This article covers how a deployment used the JavaFaker library and seeding to enhance Entity Generation from data generators. Specifically, in ensuring that consistent information is generated alongside each Entity and between Document types to create realistic Networks.
Prerequisite Reading
To ensure you have a solid background on this topic, check out the Data Generators page on the documentation site and this community article on best practices before proceeding.
Why is this needed?
In a standard implementation of data generators, you might create the same business names across data sources. However, due to the randomness of data generation, there is no guarantee that the incorporation date, for example, would be the same. Also, a generated address in one Document is unlikely to match the address linked to the business in other documents. This complicates validating and testing Entity resolution on generated data because the two businesses lack enough shared information to be identified as the same Entity.
How can you generate consistent data across documents?
Note: The seed value referred to here is the one passed into the generateWithIds
function. It ensures that test data generated by a generator remains the same over multiple iterations. However, using the same seed across different generators will not affect cross-Entity or cross-Document linking.
You can define `createEntity` functions for consistent JavaFaker calls when creating entities
If you generate a Faker object with a seed and change the order of function calls across many iterations, the results may vary significantly.
Defining createEntity
functions ensures deterministic outcomes. These functions consistently call Faker functions in a specific order. For example, consider the following createIndividualEntity
function:
import java.util.Random
import net.datafaker.Faker
case class GenIndividual(
name: String,
nationality: String,
jobTitle: String
)
def createIndividualEntity(seed: Int): GenIndividual = {
val individualFaker = new Faker (new Random(seed))
GenIndividual(
name = individualFaker.name().fullName(),
nationality = individualFaker.nation.nationality(),
jobTitle = individualFaker.job().title()
)
}
Note: In versions of the Quantexa Platform prior to 2.7.0, the library com.github.javafaker.Faker
is used instead of net.datafaker.Faker
. These two libraries contain some different Faker objects for populating fields, so be mindful of these variations.
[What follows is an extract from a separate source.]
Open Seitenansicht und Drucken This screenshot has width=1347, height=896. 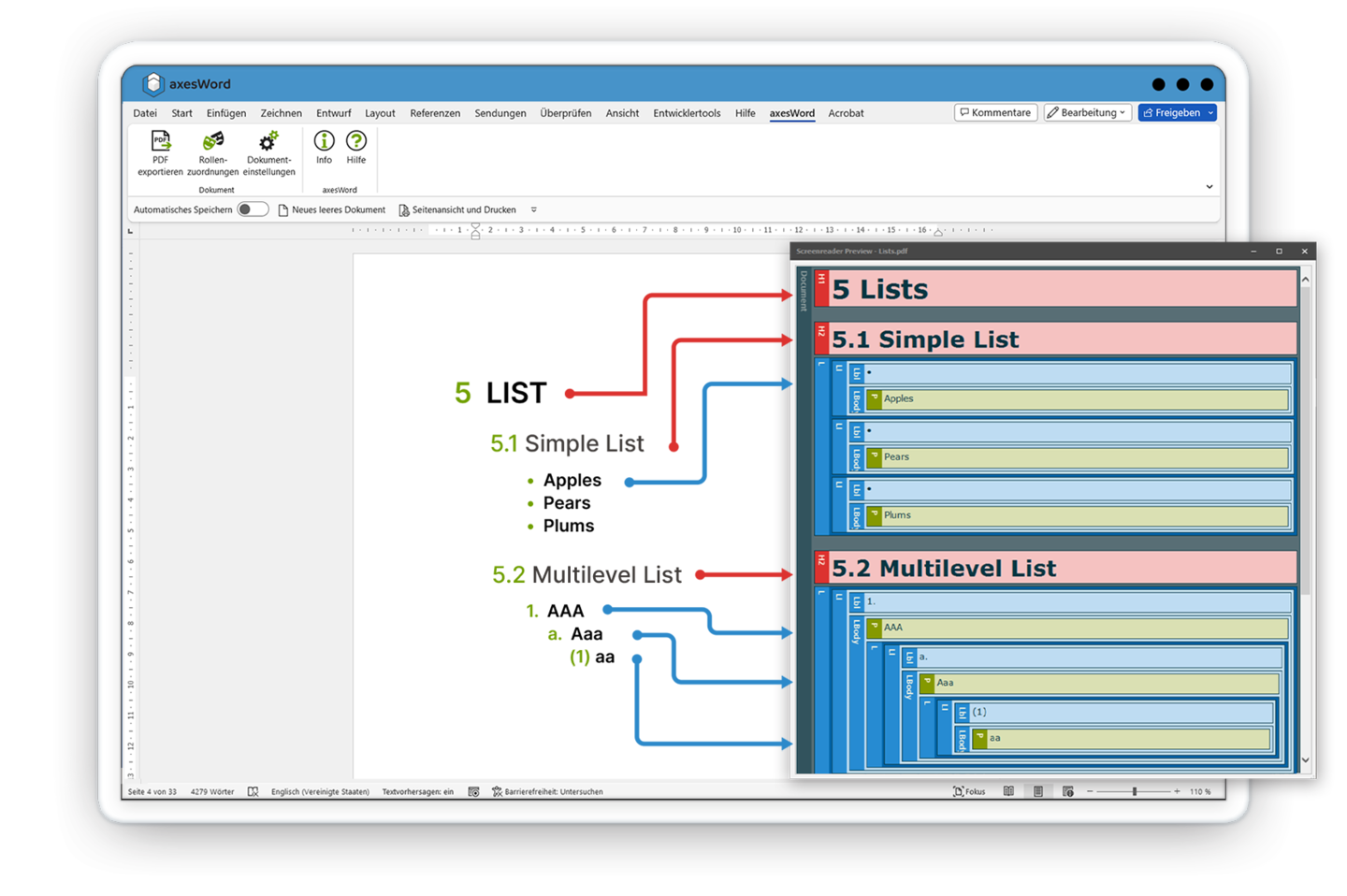point(459,210)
Refer to Project Example for specific examples relevant to your Quantexa Platform version.
With a visual representation as follows:
You can extend these functions to include any fields you want to keep consistent across data generators.
You can use defined seed ranges to force associations across Document and Entity types
Align Seed Values
Ensure you use the same seed values across different data generators to align the generated entities.
Configure Pool Sizes
In the config, define the size of the pools for business, individual, and address entities that data generators choose from. Align these pool sizes with your data.
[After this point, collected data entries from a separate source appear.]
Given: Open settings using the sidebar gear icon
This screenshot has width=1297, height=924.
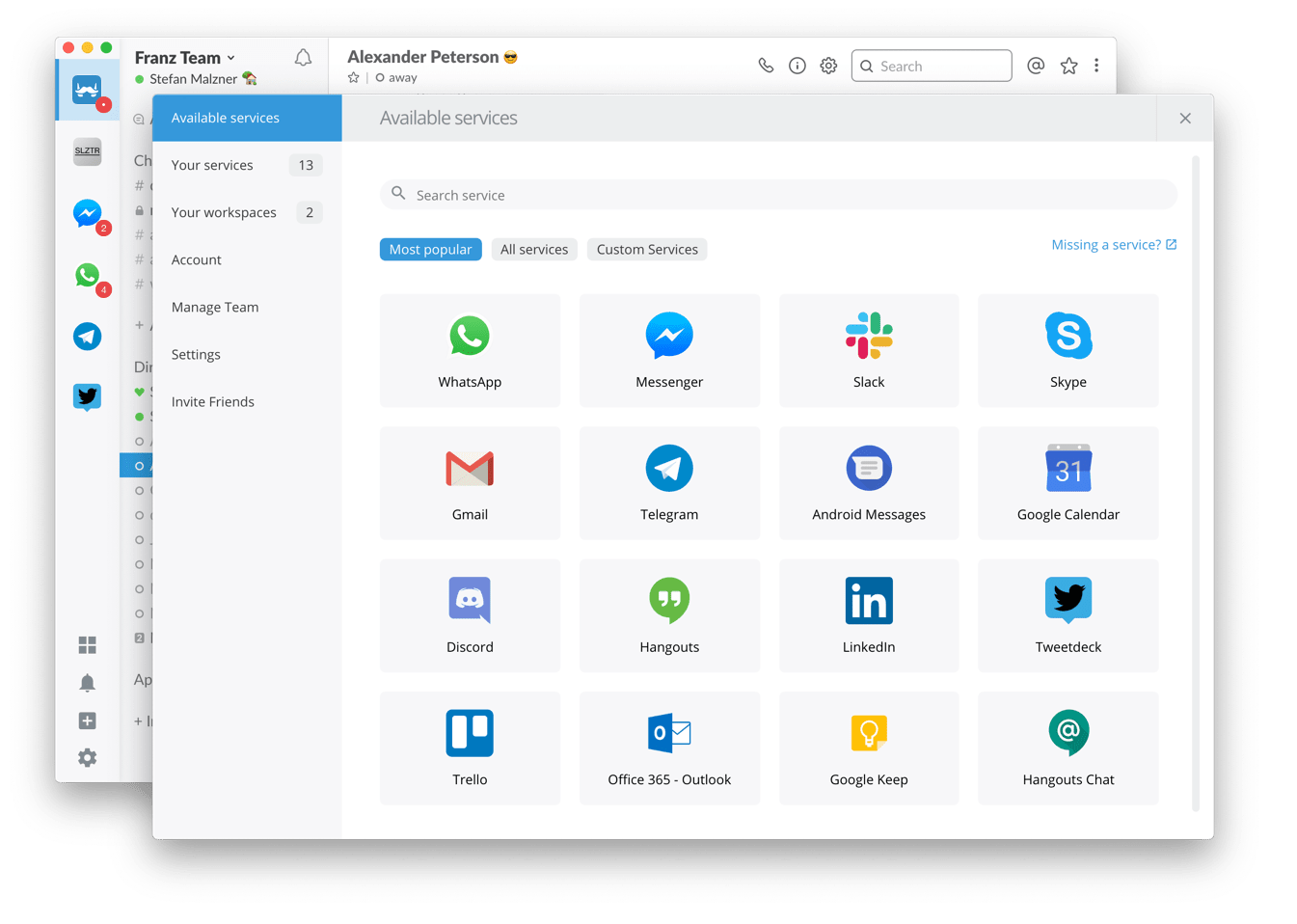Looking at the screenshot, I should [x=87, y=757].
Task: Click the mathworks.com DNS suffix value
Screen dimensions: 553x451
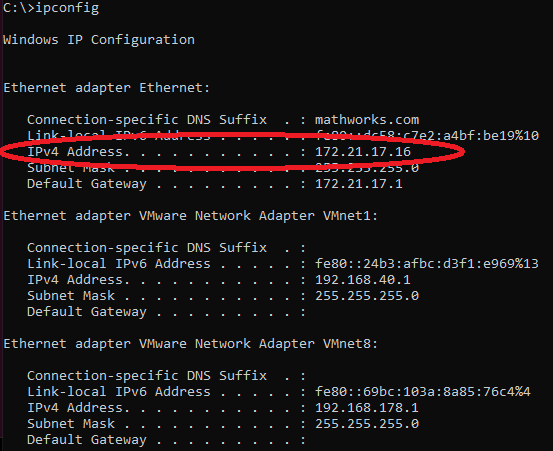Action: tap(367, 120)
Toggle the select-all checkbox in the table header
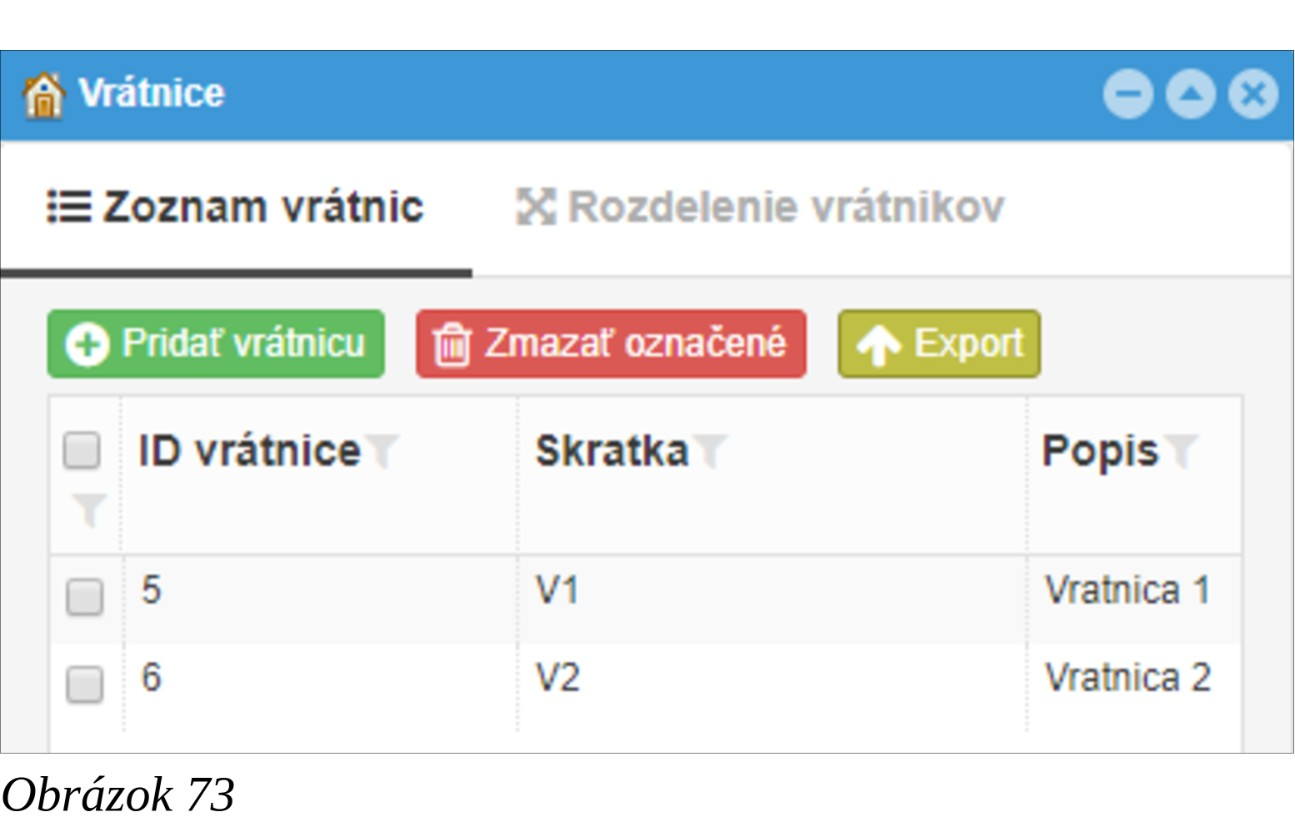This screenshot has width=1295, height=822. tap(82, 451)
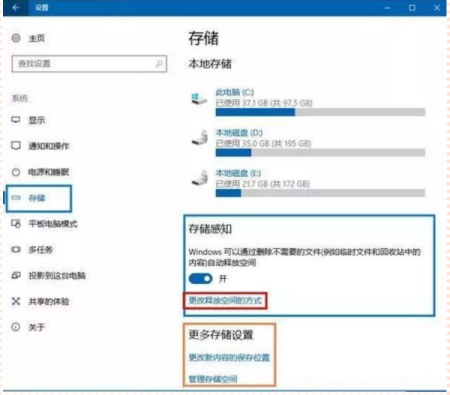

Reducing these pool sizes increases overlap within data sources. It also increases overlap across data sources, creating tightly linked networks. For example, if you create 100 business documents with 10 individuals in each pool, each individual will appear about 10 times on average. This results in a highly interconnected network.
Creating Real-Life Associations
Use these seeds to create associations between Entity types. Passing the same seed into all createEntity
functions generates a “context” representing real-life associations between individuals, addresses, and businesses.
This ensures more realistic Entity resolution in the generated data. Compounds created from associated businesses, addresses, or individuals will be consistent across documents.
In the following example, you can see there are two approaches to generating individuals and addresses. To best reflect the behaviors seen in real data, you must combine both approaches. Usually, pick the associated address for each individual, but occasionally choose a different address to introduce variability in the generated data.
First Approach:
- Choose an individual randomly from the individual range. Then select an address randomly from the address range.
- Both the individual and address may appear elsewhere in the data but are unlikely to have associations with each other elsewhere.
Second Approach:
- Pick a seed randomly from the individual range and use it to get both the individual and address details
- This method enhances the probability of these two entities appearing in separate documents.